Faulty Audit Lands Accountant in Hot Water
The most common forum for malpractice claims is civil litigation. However, a professional may find himself in a potentially worse situation if the appropriate professional regulatory board also gets involved. Take for example a recent case of accounting malpractice that demonstrates the serious side effects that can occur when an accountant falls short of the standards of the profession.
In the underlying matter the SEC permanently suspended Accountant from appearing and practicing before the SEC for conducting a faulty audit of its client, a public company. Client claimed to sell internet services to businesses. Just last year the SEC had charged the former CEO and CFO of the Client with fabricating nearly all of the company’s revenue and engineering a scheme to inflate the company’s revenues.
According to a press release by the SEC, during the Client’s audit, Accountant failed to detect the fraudulent and fictitious sales in the company’s financial statements.
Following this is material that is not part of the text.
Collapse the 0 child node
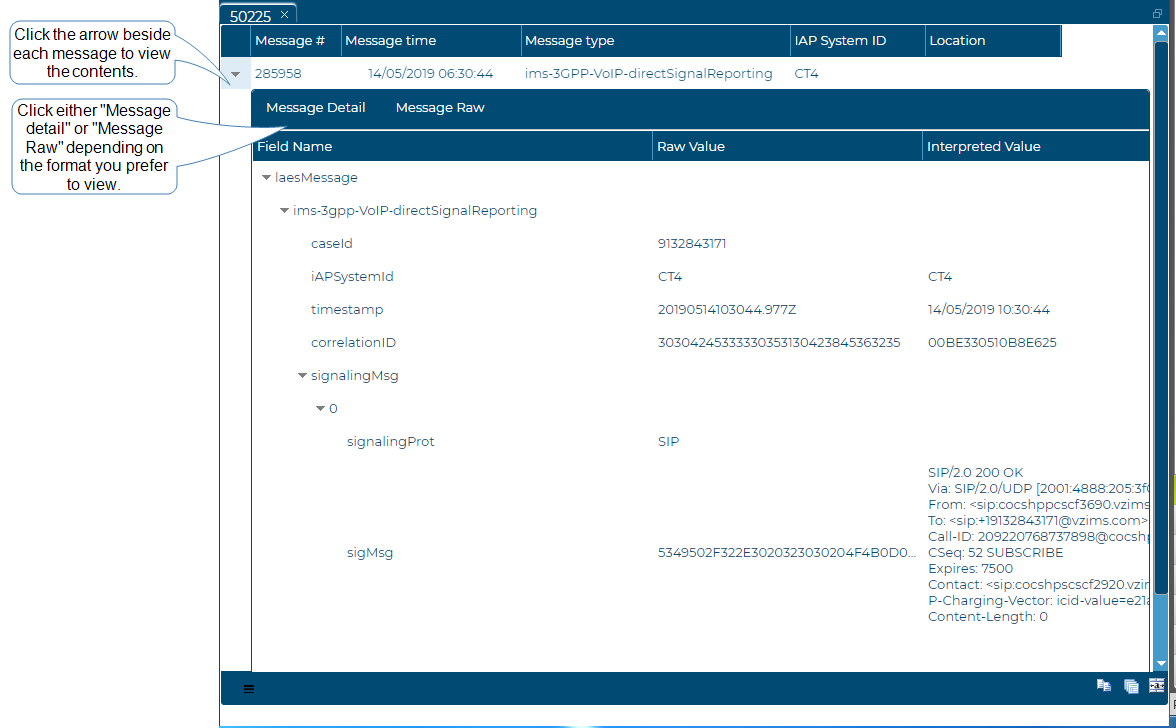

The SEC’s Order instituting a settled administrated proceeding, found that Accountant engaged in improper professional conduct and violated various sections of the Securities Exchange Act and the SEC’s Rules of Practice.
As part of the suspension, Accountant is barred from participating in the financial reporting or audit of public companies. The accounting firm where he was a partner was also slapped with a penalty prohibiting the firm from accepting new public company clients for one year. The ban on new clients can only be lifted after an independent consultant certifies that the firm corrected the causes of the audit failure. In addition, both Accountant and the firm agreed to pay monetary penalties to the SEC to settle the charges.
As noted in the press release, the Director of the SEC’s Chicago Office stated that, “auditors are supposed to act as gatekeepers to protect the integrity of our markets, but [the accountant and firm] failed to live up to their professional obligations.” Make no mistake, civil litigation can be a difficult process. But, this decision exemplifies how regulatory involvement can land a professional in very hot water.